EXTRACTED RECORDS START

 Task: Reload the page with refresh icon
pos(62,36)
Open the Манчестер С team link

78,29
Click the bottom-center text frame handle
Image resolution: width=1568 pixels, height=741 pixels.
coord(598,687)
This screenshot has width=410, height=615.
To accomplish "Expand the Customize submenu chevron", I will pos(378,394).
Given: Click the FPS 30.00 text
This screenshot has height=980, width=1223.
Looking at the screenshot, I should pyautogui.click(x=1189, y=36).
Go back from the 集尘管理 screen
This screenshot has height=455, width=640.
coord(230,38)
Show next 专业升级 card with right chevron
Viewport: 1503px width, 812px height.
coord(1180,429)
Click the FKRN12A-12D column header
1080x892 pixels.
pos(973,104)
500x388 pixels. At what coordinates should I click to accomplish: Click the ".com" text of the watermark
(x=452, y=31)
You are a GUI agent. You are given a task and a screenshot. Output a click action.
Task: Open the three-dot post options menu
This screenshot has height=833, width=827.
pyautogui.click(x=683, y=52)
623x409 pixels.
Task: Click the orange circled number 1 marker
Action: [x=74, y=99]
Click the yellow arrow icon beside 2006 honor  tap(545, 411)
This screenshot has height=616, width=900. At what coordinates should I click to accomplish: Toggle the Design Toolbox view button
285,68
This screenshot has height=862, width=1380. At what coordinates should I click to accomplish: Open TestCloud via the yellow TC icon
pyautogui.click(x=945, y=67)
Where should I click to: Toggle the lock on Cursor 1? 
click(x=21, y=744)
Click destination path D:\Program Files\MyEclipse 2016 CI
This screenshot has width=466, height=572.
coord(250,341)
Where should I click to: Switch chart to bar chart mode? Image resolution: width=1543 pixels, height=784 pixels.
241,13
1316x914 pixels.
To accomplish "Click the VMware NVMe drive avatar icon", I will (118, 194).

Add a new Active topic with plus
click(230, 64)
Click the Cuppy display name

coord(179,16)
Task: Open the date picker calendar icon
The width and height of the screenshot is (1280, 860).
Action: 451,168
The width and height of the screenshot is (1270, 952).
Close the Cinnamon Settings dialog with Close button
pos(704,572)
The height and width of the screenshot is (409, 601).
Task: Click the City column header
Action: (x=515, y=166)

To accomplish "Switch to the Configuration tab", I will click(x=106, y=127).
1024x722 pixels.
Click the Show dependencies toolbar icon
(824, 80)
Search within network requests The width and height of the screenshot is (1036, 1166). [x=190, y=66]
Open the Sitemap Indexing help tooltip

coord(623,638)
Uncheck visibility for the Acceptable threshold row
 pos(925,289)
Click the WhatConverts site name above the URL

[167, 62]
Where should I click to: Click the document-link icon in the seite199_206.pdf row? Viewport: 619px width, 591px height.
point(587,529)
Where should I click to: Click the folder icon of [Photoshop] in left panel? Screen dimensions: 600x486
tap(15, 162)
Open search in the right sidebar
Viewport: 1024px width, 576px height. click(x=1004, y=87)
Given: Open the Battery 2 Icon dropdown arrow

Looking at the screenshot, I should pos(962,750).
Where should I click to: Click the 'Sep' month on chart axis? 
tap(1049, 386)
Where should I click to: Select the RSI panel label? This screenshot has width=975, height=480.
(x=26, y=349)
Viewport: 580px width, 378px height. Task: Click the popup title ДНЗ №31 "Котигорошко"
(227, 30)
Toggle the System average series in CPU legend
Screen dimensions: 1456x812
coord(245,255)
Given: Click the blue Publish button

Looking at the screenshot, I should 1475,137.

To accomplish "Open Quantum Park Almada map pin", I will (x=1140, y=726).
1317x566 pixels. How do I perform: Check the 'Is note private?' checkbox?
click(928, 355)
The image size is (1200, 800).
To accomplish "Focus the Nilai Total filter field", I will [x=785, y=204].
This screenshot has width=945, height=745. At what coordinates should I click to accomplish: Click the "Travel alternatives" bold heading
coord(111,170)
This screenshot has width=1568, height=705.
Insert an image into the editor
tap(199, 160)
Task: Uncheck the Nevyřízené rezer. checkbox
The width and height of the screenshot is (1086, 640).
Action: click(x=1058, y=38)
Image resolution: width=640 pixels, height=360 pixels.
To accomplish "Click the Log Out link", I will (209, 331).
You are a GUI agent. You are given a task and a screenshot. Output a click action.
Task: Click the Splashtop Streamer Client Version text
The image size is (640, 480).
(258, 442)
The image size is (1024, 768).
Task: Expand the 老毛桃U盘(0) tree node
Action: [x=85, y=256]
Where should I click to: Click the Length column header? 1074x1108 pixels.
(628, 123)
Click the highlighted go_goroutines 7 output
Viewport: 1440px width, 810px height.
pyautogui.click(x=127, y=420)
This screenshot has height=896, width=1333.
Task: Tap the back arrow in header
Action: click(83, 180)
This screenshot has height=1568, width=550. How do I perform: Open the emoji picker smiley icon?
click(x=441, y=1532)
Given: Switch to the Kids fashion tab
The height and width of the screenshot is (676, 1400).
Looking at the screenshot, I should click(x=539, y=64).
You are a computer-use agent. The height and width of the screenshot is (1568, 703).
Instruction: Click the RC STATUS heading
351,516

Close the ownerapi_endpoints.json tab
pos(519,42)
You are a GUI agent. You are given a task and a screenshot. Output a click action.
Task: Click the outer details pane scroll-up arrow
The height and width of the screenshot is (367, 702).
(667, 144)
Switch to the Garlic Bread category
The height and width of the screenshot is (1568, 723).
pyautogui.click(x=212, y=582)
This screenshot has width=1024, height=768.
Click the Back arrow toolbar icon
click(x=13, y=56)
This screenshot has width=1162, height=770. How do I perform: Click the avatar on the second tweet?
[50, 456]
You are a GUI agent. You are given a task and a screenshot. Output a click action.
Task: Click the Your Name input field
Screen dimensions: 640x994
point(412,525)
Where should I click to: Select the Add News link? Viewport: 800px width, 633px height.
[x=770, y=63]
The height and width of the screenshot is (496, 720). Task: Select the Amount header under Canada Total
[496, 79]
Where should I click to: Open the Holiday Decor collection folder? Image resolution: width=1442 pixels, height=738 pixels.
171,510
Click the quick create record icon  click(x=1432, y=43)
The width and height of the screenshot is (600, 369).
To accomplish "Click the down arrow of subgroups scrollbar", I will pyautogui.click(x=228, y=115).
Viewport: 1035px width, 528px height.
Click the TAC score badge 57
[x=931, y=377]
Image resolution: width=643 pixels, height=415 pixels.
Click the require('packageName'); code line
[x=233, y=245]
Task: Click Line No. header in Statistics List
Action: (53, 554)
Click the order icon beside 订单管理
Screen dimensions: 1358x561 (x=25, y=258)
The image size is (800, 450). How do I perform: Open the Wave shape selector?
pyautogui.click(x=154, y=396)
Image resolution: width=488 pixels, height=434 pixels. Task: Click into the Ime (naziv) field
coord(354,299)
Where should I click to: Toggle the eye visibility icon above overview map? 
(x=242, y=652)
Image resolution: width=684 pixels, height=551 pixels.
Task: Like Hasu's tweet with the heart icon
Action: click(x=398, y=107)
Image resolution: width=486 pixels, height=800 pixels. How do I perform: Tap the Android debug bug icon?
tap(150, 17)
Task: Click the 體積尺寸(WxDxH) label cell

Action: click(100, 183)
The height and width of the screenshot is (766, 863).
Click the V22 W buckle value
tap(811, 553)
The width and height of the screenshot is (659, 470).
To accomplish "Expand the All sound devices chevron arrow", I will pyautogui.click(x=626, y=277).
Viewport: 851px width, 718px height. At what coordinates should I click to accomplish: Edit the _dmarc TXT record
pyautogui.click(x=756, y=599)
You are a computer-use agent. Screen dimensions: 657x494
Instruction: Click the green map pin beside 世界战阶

EXTRACTED RECORDS END

Identify each line in the records above containing the word "chevron"; copy those lines.

To accomplish "Expand the Customize submenu chevron", I will pos(378,394).
Show next 专业升级 card with right chevron
To accomplish "Expand the All sound devices chevron arrow", I will pyautogui.click(x=626, y=277).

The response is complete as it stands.